RECORDS FOR THIS TASK:
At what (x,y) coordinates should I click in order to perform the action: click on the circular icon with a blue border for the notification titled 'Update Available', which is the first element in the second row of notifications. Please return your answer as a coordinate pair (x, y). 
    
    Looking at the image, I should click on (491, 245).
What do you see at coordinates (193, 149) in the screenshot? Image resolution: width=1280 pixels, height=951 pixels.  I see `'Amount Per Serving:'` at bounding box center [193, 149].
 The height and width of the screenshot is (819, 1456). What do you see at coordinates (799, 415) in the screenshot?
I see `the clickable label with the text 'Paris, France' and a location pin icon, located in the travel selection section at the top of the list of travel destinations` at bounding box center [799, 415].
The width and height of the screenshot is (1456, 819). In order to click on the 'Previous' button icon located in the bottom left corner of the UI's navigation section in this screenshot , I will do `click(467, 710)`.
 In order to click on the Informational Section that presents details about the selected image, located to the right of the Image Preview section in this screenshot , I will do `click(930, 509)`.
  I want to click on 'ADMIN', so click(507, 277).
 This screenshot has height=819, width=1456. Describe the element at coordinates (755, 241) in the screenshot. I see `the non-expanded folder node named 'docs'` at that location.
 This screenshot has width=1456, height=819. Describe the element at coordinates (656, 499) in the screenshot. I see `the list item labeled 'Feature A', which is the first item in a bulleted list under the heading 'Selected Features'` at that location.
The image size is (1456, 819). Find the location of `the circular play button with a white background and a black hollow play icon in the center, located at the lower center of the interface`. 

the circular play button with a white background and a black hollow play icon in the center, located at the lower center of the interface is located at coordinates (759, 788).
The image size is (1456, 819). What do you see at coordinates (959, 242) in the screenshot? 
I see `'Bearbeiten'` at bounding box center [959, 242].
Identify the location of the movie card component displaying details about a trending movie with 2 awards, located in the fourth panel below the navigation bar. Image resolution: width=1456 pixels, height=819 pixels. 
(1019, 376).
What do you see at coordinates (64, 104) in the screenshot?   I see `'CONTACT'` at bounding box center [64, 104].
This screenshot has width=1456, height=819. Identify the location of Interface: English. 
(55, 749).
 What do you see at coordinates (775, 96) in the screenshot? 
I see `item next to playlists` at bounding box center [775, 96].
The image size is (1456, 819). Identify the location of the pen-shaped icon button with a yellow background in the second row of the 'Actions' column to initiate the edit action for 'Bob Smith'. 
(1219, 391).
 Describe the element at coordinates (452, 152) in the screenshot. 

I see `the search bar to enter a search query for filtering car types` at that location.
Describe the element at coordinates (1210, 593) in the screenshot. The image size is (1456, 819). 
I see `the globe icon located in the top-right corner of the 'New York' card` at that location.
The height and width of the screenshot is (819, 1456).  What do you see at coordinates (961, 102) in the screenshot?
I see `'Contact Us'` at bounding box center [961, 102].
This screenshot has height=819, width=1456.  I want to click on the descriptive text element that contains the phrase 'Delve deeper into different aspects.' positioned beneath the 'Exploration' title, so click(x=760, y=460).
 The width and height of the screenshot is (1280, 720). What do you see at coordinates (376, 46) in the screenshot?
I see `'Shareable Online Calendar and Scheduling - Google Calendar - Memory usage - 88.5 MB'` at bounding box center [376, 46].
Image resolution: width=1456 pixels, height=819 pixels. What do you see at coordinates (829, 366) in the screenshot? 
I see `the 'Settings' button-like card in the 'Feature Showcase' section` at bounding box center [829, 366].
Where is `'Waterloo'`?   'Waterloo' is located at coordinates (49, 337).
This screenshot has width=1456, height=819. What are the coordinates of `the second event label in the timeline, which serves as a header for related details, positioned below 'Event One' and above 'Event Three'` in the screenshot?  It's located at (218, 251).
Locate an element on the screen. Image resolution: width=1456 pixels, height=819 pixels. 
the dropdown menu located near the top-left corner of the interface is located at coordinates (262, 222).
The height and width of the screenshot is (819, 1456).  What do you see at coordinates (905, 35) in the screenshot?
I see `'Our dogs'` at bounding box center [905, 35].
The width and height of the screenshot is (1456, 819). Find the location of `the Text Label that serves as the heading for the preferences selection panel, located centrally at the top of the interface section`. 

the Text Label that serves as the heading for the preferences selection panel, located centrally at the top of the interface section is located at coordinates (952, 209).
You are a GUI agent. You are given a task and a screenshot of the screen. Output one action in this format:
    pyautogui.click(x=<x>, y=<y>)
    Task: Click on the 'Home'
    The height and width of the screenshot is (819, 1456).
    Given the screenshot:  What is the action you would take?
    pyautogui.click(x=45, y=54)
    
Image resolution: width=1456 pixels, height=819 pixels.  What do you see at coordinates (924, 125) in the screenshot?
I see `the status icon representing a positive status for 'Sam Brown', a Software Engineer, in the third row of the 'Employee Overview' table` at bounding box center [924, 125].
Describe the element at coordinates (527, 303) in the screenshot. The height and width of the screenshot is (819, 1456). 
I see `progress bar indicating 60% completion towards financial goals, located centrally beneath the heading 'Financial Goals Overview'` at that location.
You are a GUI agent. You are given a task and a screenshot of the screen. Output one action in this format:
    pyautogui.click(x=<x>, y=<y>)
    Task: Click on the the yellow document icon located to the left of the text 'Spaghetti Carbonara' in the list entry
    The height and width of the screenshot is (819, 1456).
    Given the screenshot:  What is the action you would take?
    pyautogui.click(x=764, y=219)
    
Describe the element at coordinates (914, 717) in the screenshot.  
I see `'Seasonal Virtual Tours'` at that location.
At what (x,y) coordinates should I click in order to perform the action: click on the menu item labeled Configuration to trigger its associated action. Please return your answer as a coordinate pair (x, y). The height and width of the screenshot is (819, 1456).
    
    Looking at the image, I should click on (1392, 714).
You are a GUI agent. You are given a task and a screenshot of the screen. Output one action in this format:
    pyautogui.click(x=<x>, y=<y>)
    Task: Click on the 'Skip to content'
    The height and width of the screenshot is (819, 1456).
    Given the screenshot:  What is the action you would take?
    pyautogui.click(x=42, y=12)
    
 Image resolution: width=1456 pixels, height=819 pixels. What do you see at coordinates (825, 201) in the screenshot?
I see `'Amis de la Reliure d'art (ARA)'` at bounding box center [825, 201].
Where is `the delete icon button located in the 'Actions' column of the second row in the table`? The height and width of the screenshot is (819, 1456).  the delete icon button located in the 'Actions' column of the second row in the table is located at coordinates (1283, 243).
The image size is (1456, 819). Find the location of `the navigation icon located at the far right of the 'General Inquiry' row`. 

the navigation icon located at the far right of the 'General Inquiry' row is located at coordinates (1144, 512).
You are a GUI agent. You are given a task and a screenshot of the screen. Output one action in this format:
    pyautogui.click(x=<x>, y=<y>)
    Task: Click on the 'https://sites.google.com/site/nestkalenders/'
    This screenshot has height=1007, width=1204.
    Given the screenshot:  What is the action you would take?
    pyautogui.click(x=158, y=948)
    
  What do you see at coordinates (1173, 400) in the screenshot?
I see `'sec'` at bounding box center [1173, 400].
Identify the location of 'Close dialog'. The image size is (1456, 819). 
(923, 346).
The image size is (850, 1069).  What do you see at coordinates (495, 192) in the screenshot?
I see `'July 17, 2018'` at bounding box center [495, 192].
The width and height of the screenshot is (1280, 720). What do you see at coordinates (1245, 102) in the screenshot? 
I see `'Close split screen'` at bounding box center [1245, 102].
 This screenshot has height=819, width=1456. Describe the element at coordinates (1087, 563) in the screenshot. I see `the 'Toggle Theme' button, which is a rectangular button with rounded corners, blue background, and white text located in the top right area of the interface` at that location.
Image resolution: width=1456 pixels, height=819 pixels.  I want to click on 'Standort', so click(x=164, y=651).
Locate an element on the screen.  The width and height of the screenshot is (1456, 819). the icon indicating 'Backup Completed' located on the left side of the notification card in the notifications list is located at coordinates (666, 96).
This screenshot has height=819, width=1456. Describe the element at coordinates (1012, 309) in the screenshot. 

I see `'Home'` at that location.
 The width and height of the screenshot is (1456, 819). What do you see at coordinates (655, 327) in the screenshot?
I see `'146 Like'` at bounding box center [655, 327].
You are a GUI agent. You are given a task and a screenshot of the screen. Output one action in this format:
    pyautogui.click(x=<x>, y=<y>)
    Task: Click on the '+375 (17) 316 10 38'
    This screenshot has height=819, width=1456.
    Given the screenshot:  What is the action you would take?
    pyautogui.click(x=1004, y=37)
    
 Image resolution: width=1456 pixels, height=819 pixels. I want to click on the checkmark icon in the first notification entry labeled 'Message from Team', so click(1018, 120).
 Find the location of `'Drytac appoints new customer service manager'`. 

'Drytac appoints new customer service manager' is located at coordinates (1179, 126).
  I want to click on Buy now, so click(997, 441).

SHORT TASK: Copy the lines exactly, beginning at the line that contains "Describe the element at coordinates (914, 717)" and stopping after the line that contains "Looking at the image, I should click on (1392, 714).".

ANSWER TO THE TASK:
Describe the element at coordinates (914, 717) in the screenshot.  
I see `'Seasonal Virtual Tours'` at that location.
At what (x,y) coordinates should I click in order to perform the action: click on the menu item labeled Configuration to trigger its associated action. Please return your answer as a coordinate pair (x, y). The height and width of the screenshot is (819, 1456).
    
    Looking at the image, I should click on (1392, 714).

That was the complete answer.